### Source material
★ ★ ★ ★ ★ ★ ★
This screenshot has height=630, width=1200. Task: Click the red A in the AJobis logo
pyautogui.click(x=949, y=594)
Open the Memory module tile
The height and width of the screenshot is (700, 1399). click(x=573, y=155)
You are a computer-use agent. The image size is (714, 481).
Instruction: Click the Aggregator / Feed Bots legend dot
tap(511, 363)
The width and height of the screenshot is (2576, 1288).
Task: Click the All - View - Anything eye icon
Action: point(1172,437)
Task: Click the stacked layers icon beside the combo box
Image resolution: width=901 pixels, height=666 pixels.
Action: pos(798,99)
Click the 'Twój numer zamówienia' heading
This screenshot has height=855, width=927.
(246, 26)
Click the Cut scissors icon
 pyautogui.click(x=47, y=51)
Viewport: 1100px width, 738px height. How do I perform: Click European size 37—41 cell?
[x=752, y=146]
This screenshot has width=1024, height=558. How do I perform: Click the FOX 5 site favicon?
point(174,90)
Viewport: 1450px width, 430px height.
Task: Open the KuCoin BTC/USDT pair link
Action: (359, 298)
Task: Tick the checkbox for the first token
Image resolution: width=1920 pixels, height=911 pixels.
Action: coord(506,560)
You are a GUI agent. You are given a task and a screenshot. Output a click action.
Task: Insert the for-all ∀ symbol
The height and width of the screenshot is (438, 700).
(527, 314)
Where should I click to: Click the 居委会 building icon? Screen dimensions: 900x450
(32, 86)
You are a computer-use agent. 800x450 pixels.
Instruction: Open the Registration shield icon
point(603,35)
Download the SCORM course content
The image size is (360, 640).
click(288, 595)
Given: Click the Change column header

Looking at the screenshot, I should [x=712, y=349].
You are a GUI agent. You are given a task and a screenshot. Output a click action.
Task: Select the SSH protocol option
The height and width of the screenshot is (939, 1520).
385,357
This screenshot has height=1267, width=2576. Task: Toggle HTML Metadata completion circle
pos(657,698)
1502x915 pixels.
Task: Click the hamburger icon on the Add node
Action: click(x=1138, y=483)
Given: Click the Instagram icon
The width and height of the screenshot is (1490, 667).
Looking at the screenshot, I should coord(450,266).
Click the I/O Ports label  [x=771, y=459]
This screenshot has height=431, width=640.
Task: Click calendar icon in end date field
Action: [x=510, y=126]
★ ★ ★ ★ ★ ★ ★
Make an exact transcription of all the records.

### Task result
This screenshot has height=630, width=1200. Task: Click the red A in the AJobis logo
pyautogui.click(x=949, y=594)
Open the Memory module tile
The height and width of the screenshot is (700, 1399). click(x=573, y=155)
You are a computer-use agent. The image size is (714, 481).
Instruction: Click the Aggregator / Feed Bots legend dot
tap(511, 363)
The width and height of the screenshot is (2576, 1288).
Task: Click the All - View - Anything eye icon
Action: point(1172,437)
Task: Click the stacked layers icon beside the combo box
Image resolution: width=901 pixels, height=666 pixels.
Action: pos(798,99)
Click the 'Twój numer zamówienia' heading
This screenshot has height=855, width=927.
(246, 26)
Click the Cut scissors icon
 pyautogui.click(x=47, y=51)
Viewport: 1100px width, 738px height. How do I perform: Click European size 37—41 cell?
[x=752, y=146]
This screenshot has width=1024, height=558. How do I perform: Click the FOX 5 site favicon?
point(174,90)
Viewport: 1450px width, 430px height.
Task: Open the KuCoin BTC/USDT pair link
Action: (359, 298)
Task: Tick the checkbox for the first token
Image resolution: width=1920 pixels, height=911 pixels.
Action: coord(506,560)
You are a GUI agent. You are given a task and a screenshot. Output a click action.
Task: Insert the for-all ∀ symbol
The height and width of the screenshot is (438, 700).
(527, 314)
Where should I click to: Click the 居委会 building icon? Screen dimensions: 900x450
(32, 86)
You are a computer-use agent. 800x450 pixels.
Instruction: Open the Registration shield icon
point(603,35)
Download the SCORM course content
The image size is (360, 640).
click(288, 595)
Given: Click the Change column header

Looking at the screenshot, I should [x=712, y=349].
You are a GUI agent. You are given a task and a screenshot. Output a click action.
Task: Select the SSH protocol option
The height and width of the screenshot is (939, 1520).
385,357
This screenshot has height=1267, width=2576. Task: Toggle HTML Metadata completion circle
pos(657,698)
1502x915 pixels.
Task: Click the hamburger icon on the Add node
Action: click(x=1138, y=483)
Given: Click the Instagram icon
The width and height of the screenshot is (1490, 667).
Looking at the screenshot, I should coord(450,266).
Click the I/O Ports label  [x=771, y=459]
This screenshot has height=431, width=640.
Task: Click calendar icon in end date field
Action: [x=510, y=126]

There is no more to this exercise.